═════ Selected extract ═════
The refugee camp in Idomeni is to be cleared – but is alternative accommodation in Greece really ready yet? Panagiotis Kouparanis reports from Hersos, where authorities are setting up a new camp.
The Greek Defense Ministry gave the go-ahead for foreign reporters to visit the new refugee camp in the northern Greek town of Hersos this week. It didn’t take long, once people knew that DW reporters and a Finnish journalist were in the group – half an hour later, about 50 children and teens showed up, chanting “Merkel, Merkel” and “Germany, Germany” in Arabic, and holding cardboard signs that read, in English: “We demand humanity.”
Speaking before the German parliament on Wednesday, German Chancellor Angela Merkel had urged the refugees stuck in Idomeni to move on to the newly created camp, arguing that it was “much better.” Everyone who has seen pictures from the Idomeni camp knows that it doesn’t take much to be better than that mud-infested misery.
The Hersos camp is named for the nearby town. In Greek, “Hersos” means fallow, or underused – which is exactly what this former military compound of 6.5 hectares (16 acres) was for a long time. At the end of February, Lieutenant Colonel Thomas Gavranopoulos was ordered to erect a refugee camp on the premises.
The soldiers began to set up tents in the early morning hours of February 28. Before the day was over, 1,159 refugees had moved in. The next day, 699 showed up, and yet a day later, there were another 129 newcomers. By Thursday this week, 3,815 refugees were registered at the Hersos camp. Three out of four have Syrian papers; the others have Iraqi documents. No more than 4,800 people can be housed in the new camp.
Until very recently, the refugees came to Hersos straight from Athens or the northern Greek port city Kavala, says Lieutenant Colonel Gavranopoulos. Few came from Idomeni, he says, adding that asylum-seekers had actually left Hersos for the Idomeni camp.
═════
**Activity**. Rewrite the report on the Hersos camp, starting at "The Greek Defense" and ending at "that mud-infested misery.", renaming "German parliament" as "Bundestag". The items have no connection to the report on the Hersos camp.
═════ Given data ═════
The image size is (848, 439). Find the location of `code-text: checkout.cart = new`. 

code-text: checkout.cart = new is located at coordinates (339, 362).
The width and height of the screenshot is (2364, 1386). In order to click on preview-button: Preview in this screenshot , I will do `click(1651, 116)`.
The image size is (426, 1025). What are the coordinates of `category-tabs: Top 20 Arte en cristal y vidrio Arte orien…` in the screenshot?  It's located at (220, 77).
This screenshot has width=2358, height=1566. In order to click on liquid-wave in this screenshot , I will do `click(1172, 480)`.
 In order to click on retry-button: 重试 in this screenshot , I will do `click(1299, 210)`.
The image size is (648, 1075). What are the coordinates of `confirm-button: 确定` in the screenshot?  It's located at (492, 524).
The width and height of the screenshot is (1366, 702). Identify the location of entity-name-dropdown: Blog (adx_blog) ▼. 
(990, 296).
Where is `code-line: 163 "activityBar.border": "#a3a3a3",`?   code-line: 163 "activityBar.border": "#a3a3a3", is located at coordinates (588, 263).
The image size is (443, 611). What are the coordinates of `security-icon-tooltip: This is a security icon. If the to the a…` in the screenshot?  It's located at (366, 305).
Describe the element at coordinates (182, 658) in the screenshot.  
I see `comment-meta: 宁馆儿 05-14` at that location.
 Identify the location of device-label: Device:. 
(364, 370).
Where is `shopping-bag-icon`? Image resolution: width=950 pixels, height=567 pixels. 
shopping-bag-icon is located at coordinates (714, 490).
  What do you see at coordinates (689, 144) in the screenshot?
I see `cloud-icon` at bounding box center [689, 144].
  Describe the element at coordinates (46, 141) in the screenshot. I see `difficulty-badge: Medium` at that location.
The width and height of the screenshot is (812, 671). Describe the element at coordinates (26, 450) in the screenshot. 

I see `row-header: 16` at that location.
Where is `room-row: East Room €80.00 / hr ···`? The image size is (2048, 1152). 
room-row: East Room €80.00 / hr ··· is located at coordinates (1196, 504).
═════
**Solved problem**.
The Greek Defense Ministry gave the go-ahead for foreign reporters to visit the new refugee camp in the northern Greek town of Hersos this week. It didn’t take long, once people knew that DW reporters and a Finnish journalist were in the group – half an hour later, about 50 children and teens showed up, chanting “Merkel, Merkel” and “Germany, Germany” in Arabic, and holding cardboard signs that read, in English: “We demand humanity.”
Speaking before the Bundestag on Wednesday, German Chancellor Angela Merkel had urged the refugees stuck in Idomeni to move on to the newly created camp, arguing that it was “much better.” Everyone who has seen pictures from the Idomeni camp knows that it doesn’t take much to be better than that mud-infested misery.